Aaron Gordon, writing for Vice, about what the rehabilitation of the Farley Post Office with private office space means, and the triumph of “privately owned public spaces”:
The project’s backers have argued the private development was the only way to make it viable, and so it is either a smaller train hall with lots of office space or no train hall at all. But this, like many other aspects of urban development schemes, demonstrates a lamentable lack of imagination. The total cost, which includes funding from Amtrak, a federally funded agency, was $1.6 billion, a lot of money by any measure but hardly insurmountable for a project with local, state, and federal financing, and about half of the original Penn Station’s cost in inflation-adjusted dollars. Like so many other redevelopment projects in the city over recent decades, this whole project is not about palaces by and for the people. It is about “economic development,” and the people get a little something for the trouble of selling off a massively valuable real estate asset that we used to own.
And who is the lessee of the nearly 700,000 square feet of previously public space that has been so unceremoniously and garishly privatized? Facebook, of course.
Kate Conger, in the New York Times:
The new union, called the Alphabet Workers Union after Google’s parent company, Alphabet, was organized in secret for the better part of a year and elected its leadership last month. The group is affiliated with the Communications Workers of America, a union that represents workers in telecommunications and media in the United States and Canada.

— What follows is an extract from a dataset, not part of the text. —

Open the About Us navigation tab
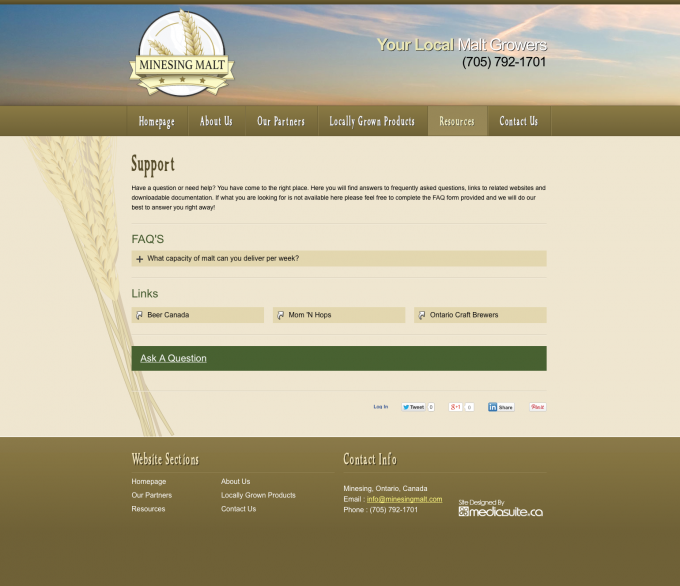Screen dimensions: 680x586 click(216, 121)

But unlike a traditional union, which demands that an employer come to the bargaining table to agree on a contract, the Alphabet Workers Union is a so-called minority union that represents a fraction of the company’s more than 260,000 full-time employees and contractors. Workers said it was primarily an effort to give structure and longevity to activism at Google, rather than to negotiate for a contract.
Google has, in many ways, been representative the challenges that face this generation of tech workers. They have a large, very socially liberal and activist employee base that embodies many of the (at least purported) ideals of the Bay Area. At the management level, though, Google has struggled with managing explosive growth, how the company deals with government, and issues of diversity and inclusion. Google was where James Damore went off on his pitiful tirade about an “ideological echo chamber” and it’s also the company that recently fired Timnit Gebru for doing her job as an ethicist. The union, with 250 members (Google currently employs over 120,000 people) and affilication with the Communication Workers of America (who also represent unions at media orgs, like the Times), is a great start and one I’m happy to see.
Collective Action in Tech has a solid explainer about non-contract unions and what the Alphabet Workers Union is hoping to accomplish. This piece in Vice is also good and includes some additional background details about the CWA’s efforts to unionize tech employees.
The Washington Post got a recording of a phone call where President Trump pressures Georgia’s Secretary of State to change the outcome of the 2020 presidential election, two months after the fact and a few days before a historic special election where Georgians are electing both of their senators. Meanwhile, the pandemic continues to rage and there’s no national leadership or strategy for improving distribution of the vaccine.
There’s all the usual bluster and Trumpian bullshit on full display during the call, what strikes me as a little different is how truly desperate he sounds. He’s begging Brad Raffensperger to break the law — he sounds like a jilted boyfriend trying to get back in his ex’s good graces. It’s genuinely pathetic.
What an institution. There was a time when TAL was unmissable for me, I haven’t listened regularly in years mostly because my life is just different (work, family, etc).
Worth going back and taking in the fresh voice of Ira Glass from the very first episode. Featuring a truly beautiful story from none other than Kevin Kelly.